(Work to be completed) Here are some records; return them all exactly.
##### Data to use
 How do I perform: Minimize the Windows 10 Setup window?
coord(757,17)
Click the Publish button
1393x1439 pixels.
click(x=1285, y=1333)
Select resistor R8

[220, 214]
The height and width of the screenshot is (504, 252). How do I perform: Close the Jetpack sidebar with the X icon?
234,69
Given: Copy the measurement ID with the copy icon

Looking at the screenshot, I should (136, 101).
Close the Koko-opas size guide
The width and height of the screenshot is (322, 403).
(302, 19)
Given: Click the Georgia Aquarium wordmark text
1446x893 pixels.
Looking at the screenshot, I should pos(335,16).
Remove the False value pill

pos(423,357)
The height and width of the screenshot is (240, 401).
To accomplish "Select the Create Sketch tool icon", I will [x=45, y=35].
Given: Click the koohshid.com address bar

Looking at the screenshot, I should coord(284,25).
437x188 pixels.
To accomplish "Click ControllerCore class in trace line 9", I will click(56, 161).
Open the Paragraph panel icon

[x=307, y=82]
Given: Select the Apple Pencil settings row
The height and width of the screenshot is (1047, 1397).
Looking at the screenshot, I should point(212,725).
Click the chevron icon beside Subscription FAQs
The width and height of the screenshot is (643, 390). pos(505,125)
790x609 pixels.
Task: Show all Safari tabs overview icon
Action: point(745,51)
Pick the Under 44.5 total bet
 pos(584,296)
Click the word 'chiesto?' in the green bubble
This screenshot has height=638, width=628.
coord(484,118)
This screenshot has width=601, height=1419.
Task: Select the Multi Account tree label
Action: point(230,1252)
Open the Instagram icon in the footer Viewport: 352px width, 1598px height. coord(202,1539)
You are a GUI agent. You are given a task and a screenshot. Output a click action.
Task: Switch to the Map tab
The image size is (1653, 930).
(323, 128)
##########
(Answer to the exercise)
 How do I perform: Minimize the Windows 10 Setup window?
coord(757,17)
Click the Publish button
1393x1439 pixels.
click(x=1285, y=1333)
Select resistor R8

[220, 214]
The height and width of the screenshot is (504, 252). How do I perform: Close the Jetpack sidebar with the X icon?
234,69
Given: Copy the measurement ID with the copy icon

Looking at the screenshot, I should (136, 101).
Close the Koko-opas size guide
The width and height of the screenshot is (322, 403).
(302, 19)
Given: Click the Georgia Aquarium wordmark text
1446x893 pixels.
Looking at the screenshot, I should pos(335,16).
Remove the False value pill

pos(423,357)
The height and width of the screenshot is (240, 401).
To accomplish "Select the Create Sketch tool icon", I will [x=45, y=35].
Given: Click the koohshid.com address bar

Looking at the screenshot, I should coord(284,25).
437x188 pixels.
To accomplish "Click ControllerCore class in trace line 9", I will click(56, 161).
Open the Paragraph panel icon

[x=307, y=82]
Given: Select the Apple Pencil settings row
The height and width of the screenshot is (1047, 1397).
Looking at the screenshot, I should point(212,725).
Click the chevron icon beside Subscription FAQs
The width and height of the screenshot is (643, 390). pos(505,125)
790x609 pixels.
Task: Show all Safari tabs overview icon
Action: point(745,51)
Pick the Under 44.5 total bet
 pos(584,296)
Click the word 'chiesto?' in the green bubble
This screenshot has height=638, width=628.
coord(484,118)
This screenshot has width=601, height=1419.
Task: Select the Multi Account tree label
Action: point(230,1252)
Open the Instagram icon in the footer Viewport: 352px width, 1598px height. coord(202,1539)
You are a GUI agent. You are given a task and a screenshot. Output a click action.
Task: Switch to the Map tab
The image size is (1653, 930).
(323, 128)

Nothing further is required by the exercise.